** REQUIRED TASKS **
• a. Do these statements agree with the piece on Israel's withdrawal from southern Lebanon below? Answer yes or no for each, and quote the deciding words of the piece.
(i) Ehud Barak became Israel's prime minister in 1999.
(ii) Israel left southern Lebanon later than it had wanted to.
(iii) Yasser Arafat died the previous November.
• b. Pick up the piece on Israel's withdrawal from southern Lebanon after its final sentence, and carry it on for a paragraph or two in the same voice.

***** SELECTED EXCERPT *****

There are striking similarities between Israel’s departure from southern Lebanon in May 2000 and the events in Gaza over the past two weeks. This is no surprise, as events in the Arab-Israeli conflict have been seemingly moving in circles for years.
The peace process industry of EU, American and UN officials, donor agencies, government-funded think tanks and NGOs, supported by the media, have created euphoria and false optimism following the passing away of Palestinian leader Yasser Arafat last November, which has done much to pollute the political climate. Arafat’s death supposedly opened a “window of opportunity” because, as Israeli and American propaganda claimed, he was not a “partner” and, alone, constituted the main “obstacle to peace”.
Propaganda efforts have also built up the Gaza “disengagement”, surrounding it with the same kind of euphoria, complete with the claims that there is new “momentum” for restarting the dead peace process. All this lofty talk is proceeding with few people looking back to see what actually happened the previous time we were told that peace was knocking at the door.
In the late 1990s, resistance to Israel’s occupation of southern Lebanon generated a clamour within Israel for a withdrawal, because the price of maintaining the occupation had become too high. Despite decades of trying to defeat the resistance, each week Israeli troops were suffering losses to roadside bombs which could be neither detected nor prevented, just as American forces are discovering now in occupied Iraq.
In 1999, Israeli prime minister Ehud Barak assumed office, promising to extract Israel from the quagmire it had created. But the withdrawal did not take place on Israel’s terms. Israel wanted to leave months later than it did, having first assured the survival of its local collaborator militia, the South Lebanon Army (SLA), to continue the dirty work of occupation without risk to precious Israeli lives. Once it became clear that Israel was going to leave, the SLA collapsed and Israeli forces fled Lebanon humiliated, sparking joyful celebrations throughout the country and the region.
The debacle became exactly what Israel had sought to avoid: proof that Israel was defeated and had to flee in the face of determined armed resistance which Israel and the United States call “terrorism”. The Israelis sought, instead, to shroud their withdrawal decision in Security Council Resolution 425, calling for their immediate and total departure from Lebanon, which they had in fact been rejecting and defying for over two decades.
Following their disorderly withdrawal, the Israelis focused their attention on disarming Hizbollah and expanding the authority of the Lebanese state, and the Lebanese army, over the entire south, to prevent any possibility of continued Hizbollah harassment of northern Israel. Israel truly feared that “Hizbollah-controlled territory” would become a haven for “terrorists”, and the only way to prevent that from happening was to replace Hizbollah with an official Lebanese military and political presence which would be subject to international pressure.

***** COLLECTED DATA *****

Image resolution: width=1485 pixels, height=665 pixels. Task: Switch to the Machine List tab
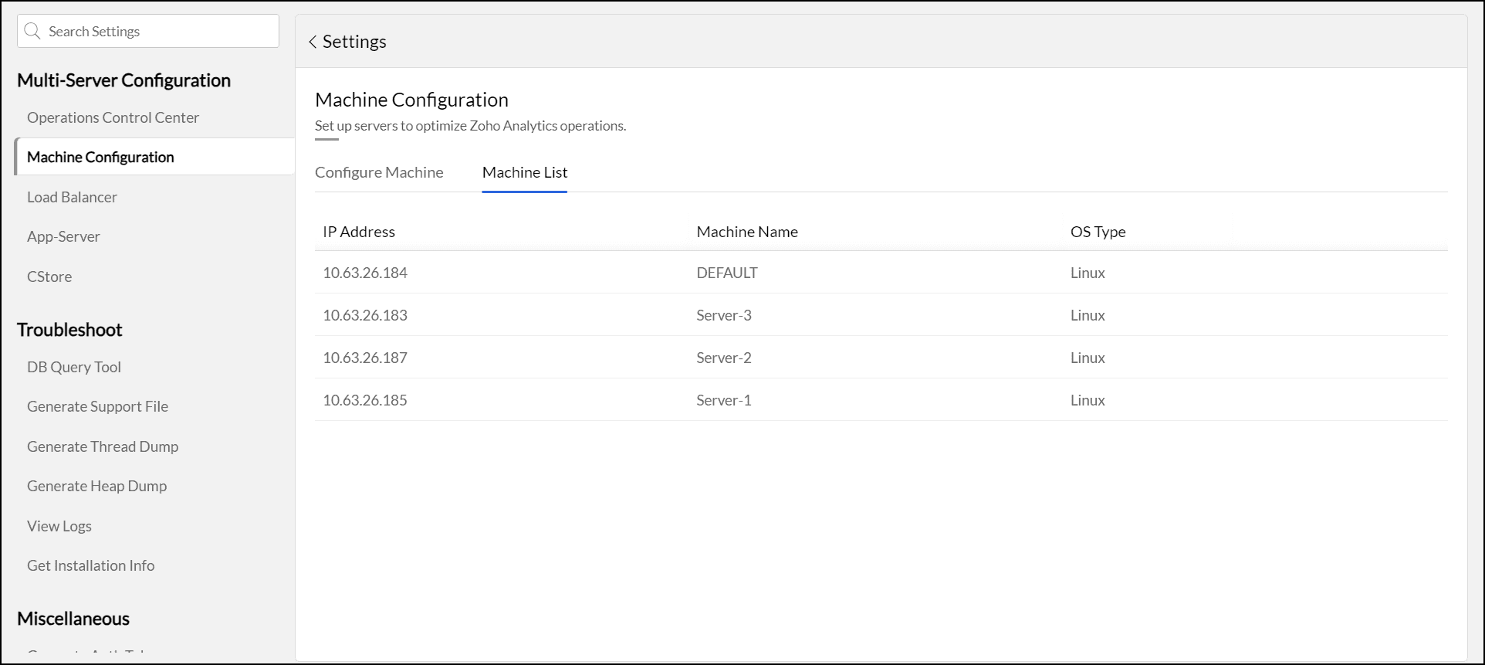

*****

** THE RESULTS **
• a.
(i) Yes: "In 1999, Israeli prime minister Ehud Barak assumed office"
(ii) No: "Israel wanted to leave months later than it did"
(iii) Yes: "the passing away of Palestinian leader Yasser Arafat last November"

• b.
Five years on, the argument is the same. Hizbollah was not disarmed because Lebanese governments could not enforce such a move while some Lebanese territory was still under occupation. Officially, Lebanon argued the resistance was legitimate until all Lebanese soil was liberated. There have been serious practical difficulties, and probably the only way out is the current process of including Hizbollah in the Lebanese political system.
In 2005, and after a lot of procrastination, the Israeli government realised that the stubborn insistence to keep fewer than 8,000 of its settlers amongst 1.3 million devastated, impoverished and mostly displaced Palestinians, in the most densely populated area in the world, has become a huge burden. Israel decided to withdraw the settlers and has now completed the move. As was the case in Lebanon, Israel sought to present its decision as a gesture for peace, rather than a security necessity, or, worse, rather than have it be seen as a defeat imposed upon them by Hamas and the other resistance factions.
Following the “disengagement” (a term Israel invented in order to avoid the term “withdrawal” and the obligations it implies has been mindlessly accepted by the entire world), the focus turned to disarming Hamas and to spreading the authority of the Palestinian Authority to the areas which Hamas may step forward to control. And to avoid the possibility of Gaza becoming an uncontrollable haven for “terrorists”, Israel is insisting on keeping its control on all land, sea and air borders, with Egyptian help. It does not seem possible that the PA could disarm Hamas, and the argument in favour of continued resistance remains valid as long as the rest of the Palestinian territories — the West Bank, including East Jerusalem — remain occupied.
It is hard for the PA to deny for long that the resistance was a factor, if not the only factor, in forcing Israel out. If Israel insists on keeping Gaza militarily occupied from without after ending the occupation, it will inevitably contribute to making the strip a base for intensified armed resistance.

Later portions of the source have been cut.